Johannesburg (SID) - IOC-Präsident Thomas Bach hat sich deutlich für die Verdopplung der Sperre für Dopingsünder auf vier Jahre ausgesprochen. "Als Athlet habe ich immer für eine lebenslange Sperre auch beim ersten Vergehen plädiert. Dann musste ich mir aber im Laufe der Zeit von den Juristen erklären lassen, dass dies nicht möglich ist", sagte Bach in seiner Rede bei der 4. Welt-Anti-Doping-Konferenz in Johannesburg: "Was aber möglich ist, ist eine Erhöhung der Regelsperre auf vier Jahre. Ich möchte sie dazu auffordern, dieser Erhöhung und den andere Änderungen zuzustimmen."

Die schärfere Sanktion ist Teil des neuen Codes der Welt-Anti-Doping-Agentur (WADA), der auf der am Dienstag gestarteten Konferenz verabschiedet werden soll. Neben den Veränderungen im Kodex, der ab dem 1. Januar 2015 gelten soll, wird auch ein Nachfolger für den scheidenden Präsidenten John Fahey gewählt. Einziger Kandidat ist das schottische IOC-Mitglied Sir Craig Reedie.

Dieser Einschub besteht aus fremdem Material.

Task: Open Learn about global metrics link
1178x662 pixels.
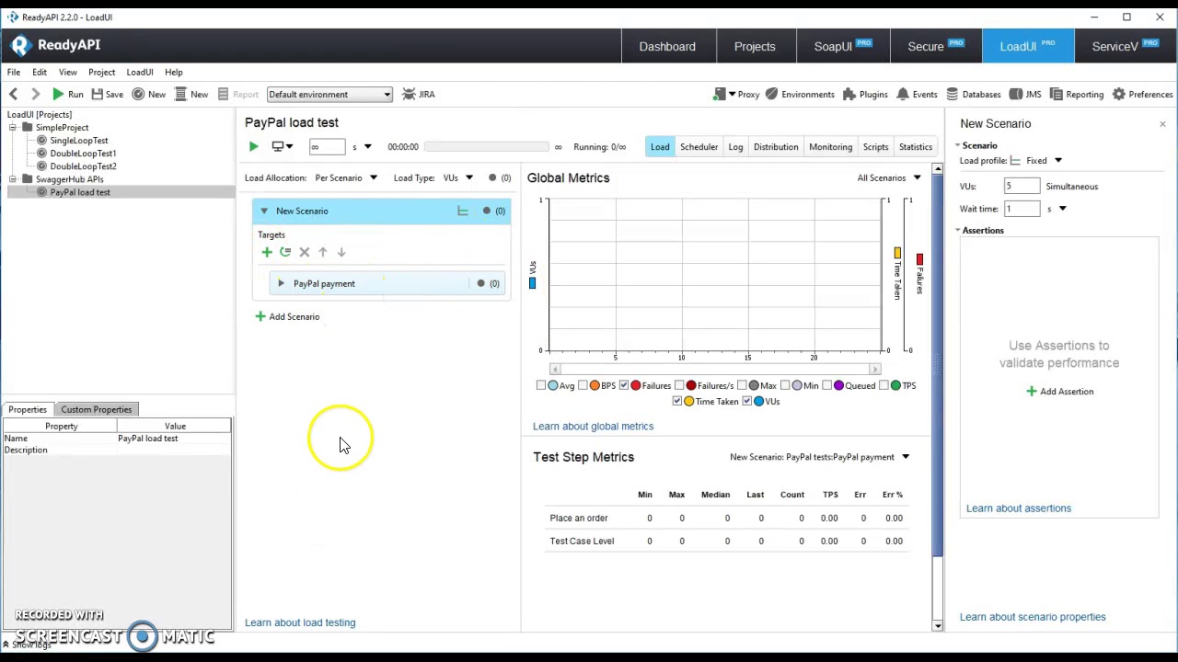Action: point(593,426)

Die Erhöhung der Sperre wird in Deutschland aufgrund des möglichen Eingriffs in Grundrechte der Athleten kritisch gesehen. "Meiner Meinung nach ist eine Sperre von vier Jahren in Deutschland nicht durchsetzbar, weil sie einem Berufsverbot gleichkommt. Das wird sich kein Sportler gefallen lassen", hatte der Sportrechtsexperte Thomas Summerer dem SID erklärt. Auch die deutsche Nationale Anti-Doping-Agentur (NADA) habe, so Vorstandsmitglied Lars Mortsiefer, "Bauchschmerzen" bei der neuen Regelung, da sie nicht verhältnismäßig sei.

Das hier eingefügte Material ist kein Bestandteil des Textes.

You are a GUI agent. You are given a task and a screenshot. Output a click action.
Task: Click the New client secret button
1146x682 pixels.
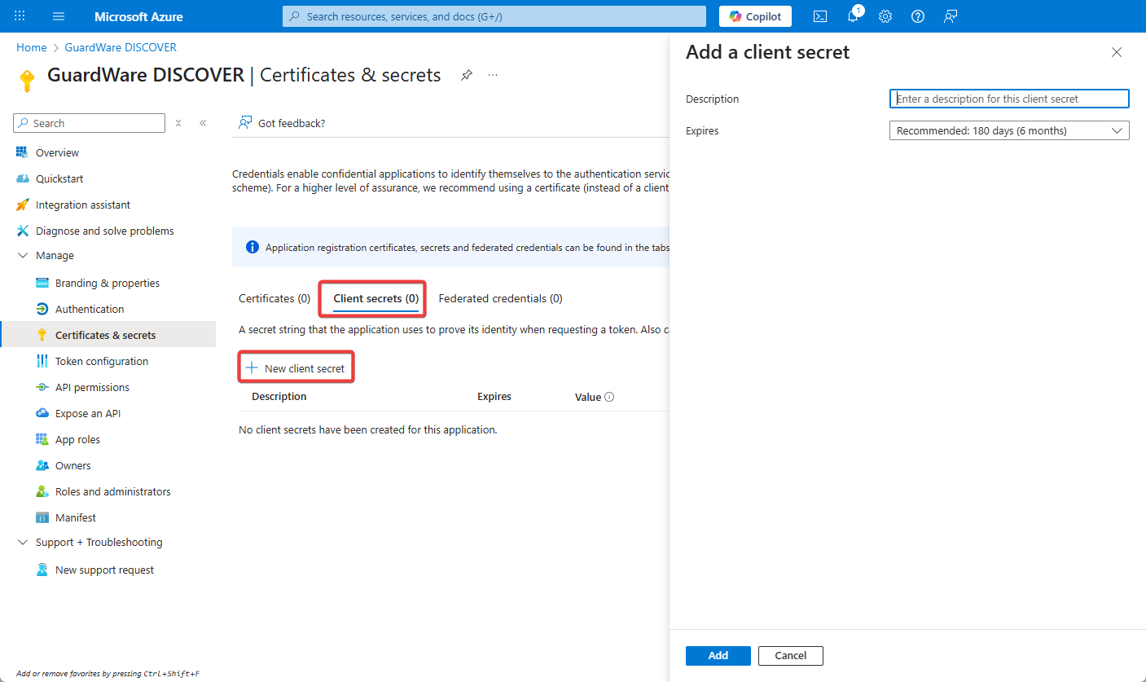296,368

Bach betonte in seiner Rede allerdings auch, dass die Änderung des WADA-Codes alleine nicht ausreichend sei. "Wir brauchen intelligentere Tests, mehr individuelle Profilanalysen und mehr wissenschaftliche Forschung", sagte der 59-Jährige: "Wir sollten uns auch neuen Wegen öffnen. Ist es nicht vielleicht Zeit, darüber nachzudenken, ob beispielsweise Blut- und Urintest wirklich die beste und ultimative Lösung sind? Vielleicht gibt es ja andere Methoden, die verlässlicher, nachhaltiger und effektiver sind."

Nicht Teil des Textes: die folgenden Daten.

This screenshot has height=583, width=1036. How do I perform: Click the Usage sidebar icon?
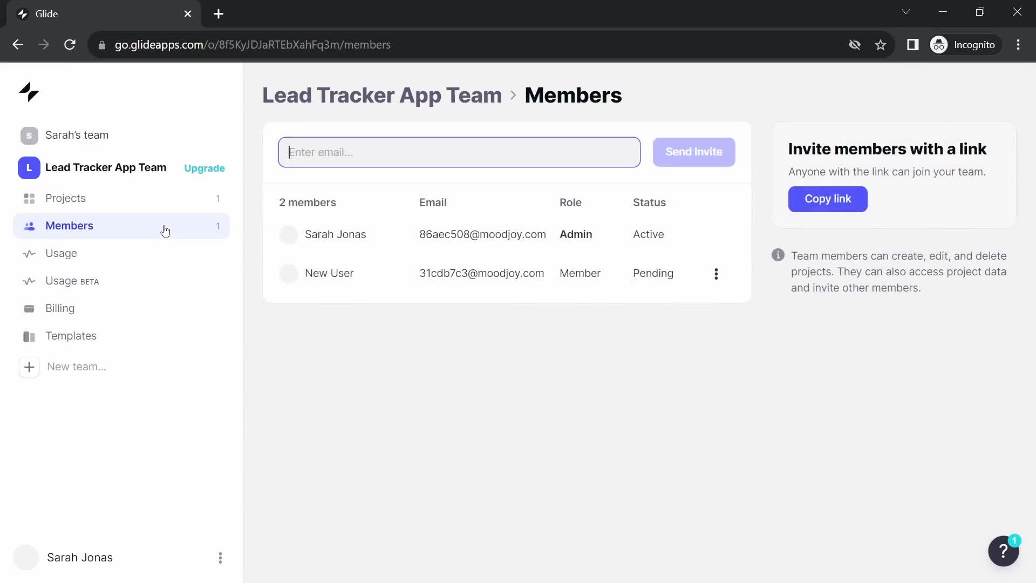(29, 253)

Die Kosten des Anti-Doping-Kampfes seien für Bach zudem "keine Ausgaben", sondern "Investitionen in die Zukunft des Sports". Dieser hänge zum Größtenteils davon ab, "wie erfolgreich wir damit sind, einen fairen Wettbewerb zu ermöglich." Darüber hinaus kündigte Bach an, in den kommenden Monaten weitere Maßnahmen im Anti-Doping-Kampf in Betracht zu ziehen.